Sanders then takes the baton and runs with it for another nine minutes or so, treating us to the full range of yells, squawks and bellows he was known for, without somehow ever quite losing sight of the melody. Look into his eyes around the 14-minute mark and you know that he, too, is high on the spirit. Or the weed. Or both. The rhythm section all this time is still playing with the same if not more intensity. Everyone's close to high-steria by 19½ minutes and there's only one thing for it: hand over to Idris Muhammad for a collective breather. As I've probably mentioned already, I'm not a fan of drum solos (other than Joe Morello's on 'Take Five'), but this one is pretty nifty because it's inventive without being self-indulgent. Besides, he doesn't outstay his welcome, so there's still enough time for the quartet take us back to infinity and beyond before setting us gently down on dry land. Remarkable! How could anyone gainsay that jazz has a strong spiritual element at its core?
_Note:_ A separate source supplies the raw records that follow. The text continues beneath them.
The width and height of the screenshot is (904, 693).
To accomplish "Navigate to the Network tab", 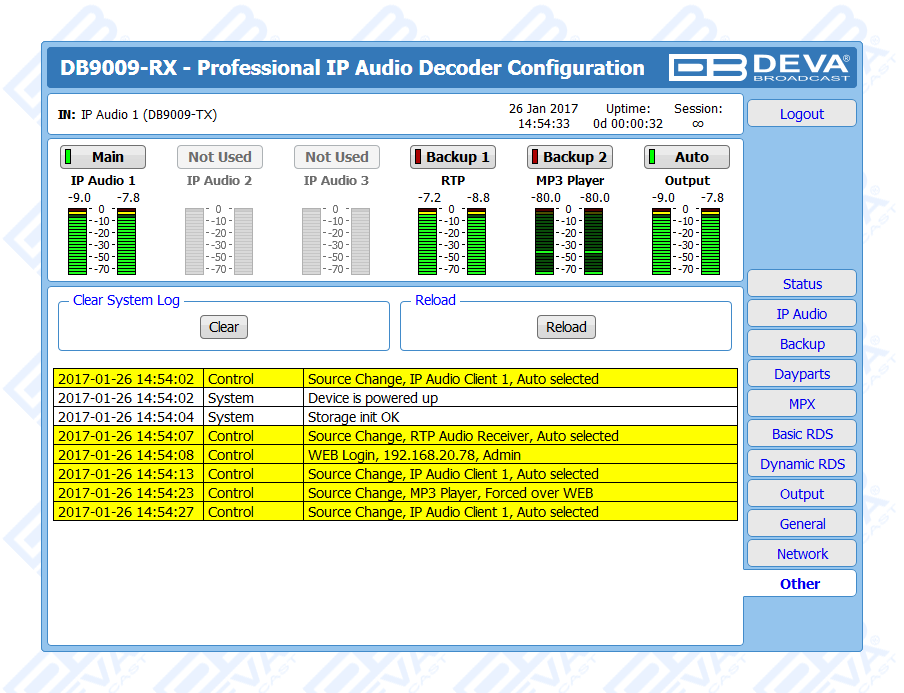I will coord(801,554).
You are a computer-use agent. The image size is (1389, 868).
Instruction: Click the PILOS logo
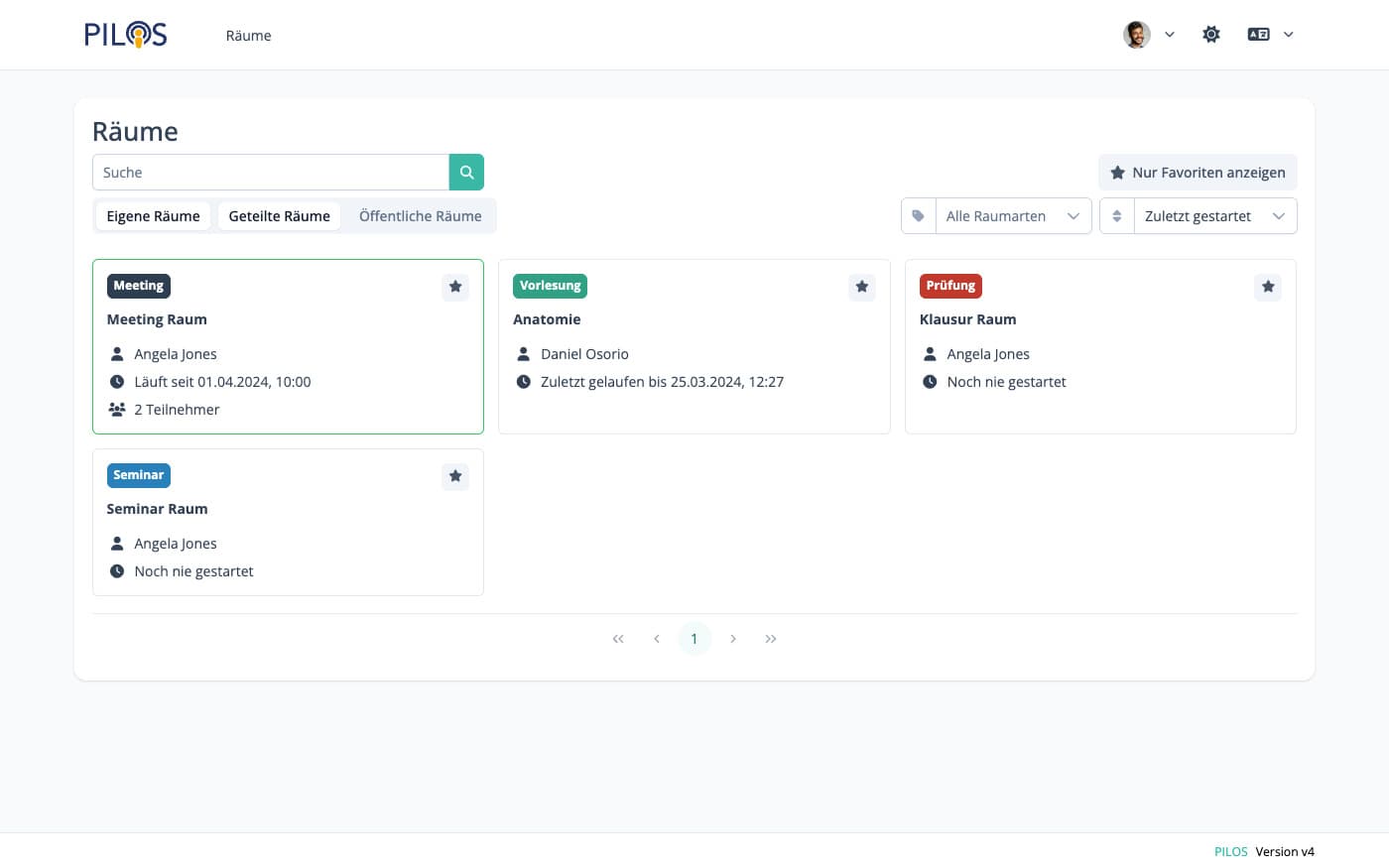pyautogui.click(x=125, y=35)
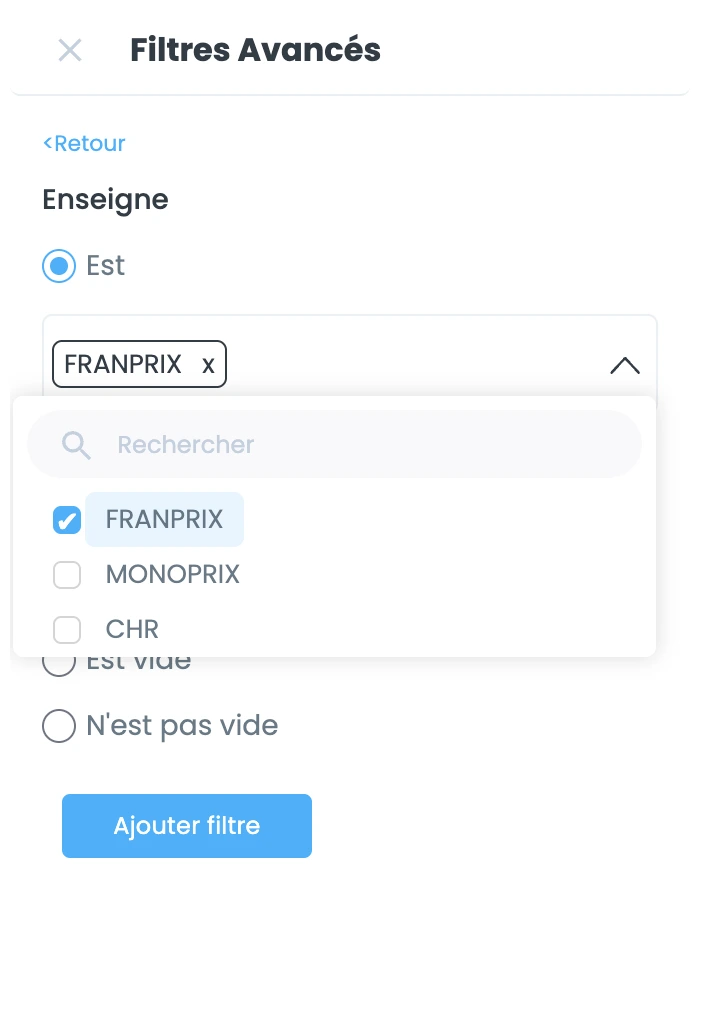Screen dimensions: 710x1034
Task: Select N'est pas vide
Action: pos(59,726)
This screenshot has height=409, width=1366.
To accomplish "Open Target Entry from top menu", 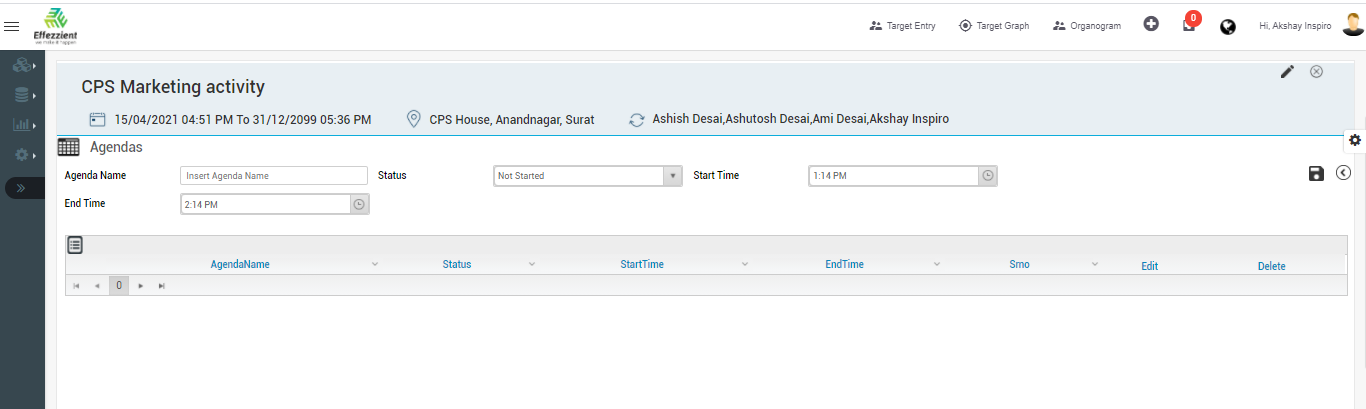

Née Farrell Sanders but purportedly given the name 'Pharoah' by Sun Ra, the doyen of the spiritual brand of jazz that Sanders would espouse throughout his career, the saxophonist has always had a special place in my heart – ever since, in fact, a DJ 'saved my life' one night, or at least nudged my musical being a few points west of the moon. I must have been 15 or 16 at the time when I caught all 18 minutes of a piece played by Pete Drummond on his late-night show on Radio Luxembourg. It was 'Let Us Go Into the House of the Lord', a traditional spiritual adapted by Lonnie Liston Smith, Sanders' resident pianist at the time. Even on my dad's tinny transistor radio, it was utterly mesmerising. Proof of its power to stupefy came a few years later when a disreputable college friend stumbled into my bedroom early one morning when I was playing it on my first serious stereo; the B-side of Deaf Dumb Blind, which I tracked down in the very first Virgin Records store in London. His face and hands black with oil after another contretemps with his Arial motorbike, my friend, a heavy metal fan by looks and inclination, stopped dead in his tracks and asked me what in the name of all things glorious was this? Jazz can not only move, it can re-move.

Pharoah Sanders led me deep into jazz and thence into African music. I owe a debt of thanks to a man who bestrode this earth for over 80 years like a giant.